Als de inflatie 3% bereikt, is de kans groter dat deze naar 6% of hoger gaat, in plaats van terug naar 2%. Jim Rickards van The Daily Reckoning blog heeft al meermaals gewaarschuwd voor de gevaren verbonden aan hyperinflatie, maar wat is deze vorm van uit de hand gelopen inflatie eigenlijk? Er is geen algemeen aanvaarde definitie van hyperinflatie. Maar een veelgebruikte maatstaf zegt dat er sprake is van hyperinflatie wanneer de prijzen in één maand met 50% of meer stijgen.
Hyperinflatie heeft ook de neiging om te versnellen zodra ze losbarst, wat betekent dat de maandelijkse stijging van 50% al snel 100% wordt, daarna 1000%, enzovoort. Totdat de werkelijke waarde van de valuta van het land dat met hyperinflatie kampt volledig is vernietigd. Wanneer die waarde volledig is uitgehold, wordt deze valuta niet meer als een valuta beschouwd en wordt het zwerfvuil, alleen goed voor behangpapier of voor in de kachel te verbranden. Veel beleggers gaan ervan uit dat de hoofdoorzaak van hyperinflatie moet gezocht worden bij regeringen die geld drukken om tekorten te dekken. Het drukken van geld draagt weliswaar bij aan hyperinflatie, maar verklaart het fenomeen niet helemaal. Een andere essentiële factor is de snelheid of de omzet van het geld omloop.
Als centrale banken geld drukken en dat geld wordt gedeponeerd bij de banken en niet wordt gebruikt door de consumenten, kan de feitelijke inflatie laag zijn. Dit is de huidige situatie in de VS. De Federal Reserve heeft sinds 2008 meer dan 6000 miljard dollar bijgedrukt, waarvan alleen al 3000 miljard dollar sinds februari vorig jaar. Maar dat heeft niet geleid tot een snelle stijging van de inflatie en dat komt doordat de omloopsnelheid van het geld is afgenomen. Banken hebben niet veel geleend en consumenten hebben niet veel van het nieuwe geld uitgegeven.

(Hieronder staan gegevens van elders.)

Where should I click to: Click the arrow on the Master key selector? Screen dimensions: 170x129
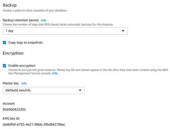(x=80, y=90)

Het zit gewoon bij de banken en die lossen het niet.
Het drukken van geld heeft eerst inflatie en vervolgens hyperinflatie tot gevolg wanneer consumenten en bedrijven het vertrouwen in prijsstabiliteit verliezen en meer inflatie aan de horizon zien. Op dat moment wordt geld gedumpt in ruil voor consumptiegoederen of harde activa, waardoor de omloopsnelheid van het geld toeneemt. Naarmate ook de inflatiesnelheid toeneemt, groeien de verwachtingen van meer inflatie. Het proces versnelt en voedt dus zichzelf. In extreme gevallen besteden consumenten noodgedwongen hun volledige salaris aan boodschappen, benzine en andere consumptieproducten op het moment dat ze het ontvangen.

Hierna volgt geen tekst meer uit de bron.